French art dealer (born 1949)

Philippe Daniel Garner (born 1949) is a British expert on photography.

==Early life==
Garner was born in Aix-en-Provence, France where his grandmother lived, and was raised in Brighton, UK.

==Career==
Garner joined Sotheby's Auctioneers and in 1971 took charge of the Art Nouveau and Art Deco department. The same year he held the first specialist auction of photography in the United Kingdom. After thirty years he joined Phillips, de Pury & Luxembourg in July 2002 with the position of Worldwide Director of Photographs and 20th and 21st Century Design. He joined Christie's in 2004 as their international head of photographs and 20th century decorative arts and design. He retired from Christie's on 31 May 2016.

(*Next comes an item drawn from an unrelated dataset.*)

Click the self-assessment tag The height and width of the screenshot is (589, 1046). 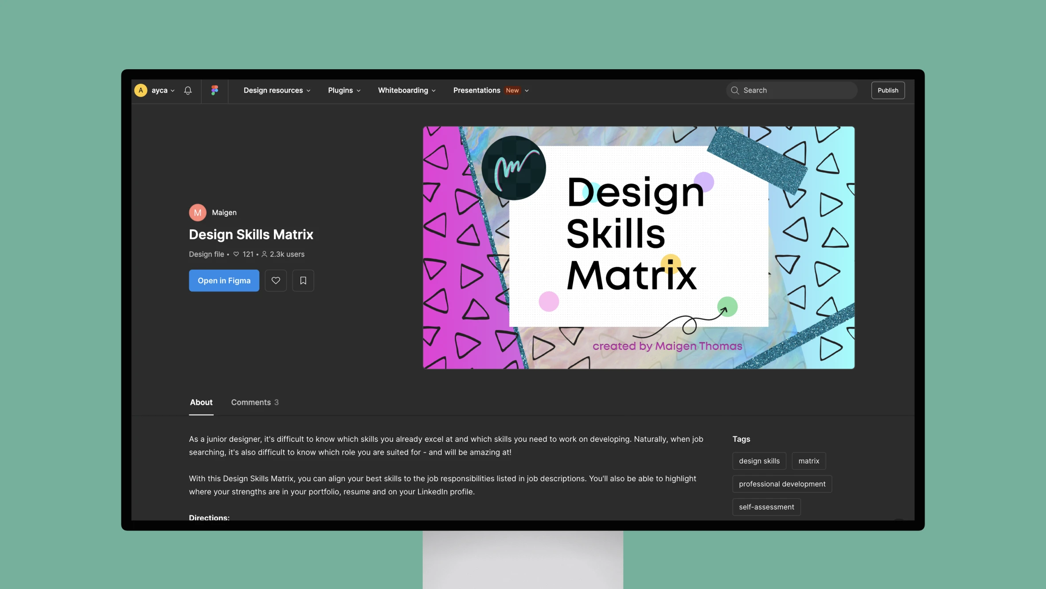(766, 507)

Garner has written extensively about 20th century photography and curated a number of exhibitions.

==Awards==
In 2011 he was given the Royal Photographic Society's Award for Outstanding Service to Photography and in 2004 he was awarded an Honorary Fellowship of The Society.

==Publications==
- Art Nouveau for Collectors. Hamlyn, 1974.
- The World of Edwardiana. Hamlyn, 1974.
- Emile Gallé. Academy, 1976.
- Glass 1900: Tiffany Gallé Lalique. Thames & Hudson, 1979.
- A Century of Chair Design. Academy, 1980. With Frank Russell and John Read.
- Twentieth-Century Furniture. Academy, 1980.
- The Contemporary Decorative Arts. Phaidon, 1980.
- Emile Gallé: Collection N. El Fituri. Published privately, 1982.
- Twentieth-Century Style & Design. Thames and Hudson, 1986. With Stephen Bayley and Deyan.
- Eileen Gray: Designer and Architect. Taschen, 1993.
- Cecil Beaton. Schirmer Mosel, Munich, and Jonathan Cape, London, 1994.
- Sixties Design. Taschen, 1996.
- Cecil Beaton: The Dandy Photographer. British Council, 1997.
- John Cowan: Through the Light Barrier. Victoria and Albert Museum, Schirmer/Mosel, 1999.
- A Seaside Album. Philip Wilson, 2003.
- Guy Bourdin. Gallimard, 2004. Edited by Garner.
- Antonioni's Blow-Up. Steidl, 2010. With David Alan Mellor.
- Radical / Sublime. Published privately, 2020.
- Jill Kennington Model Years. Unicorn, 2021.
- Multiple Exposures: Allen Jones & Photography. ACC, 2022.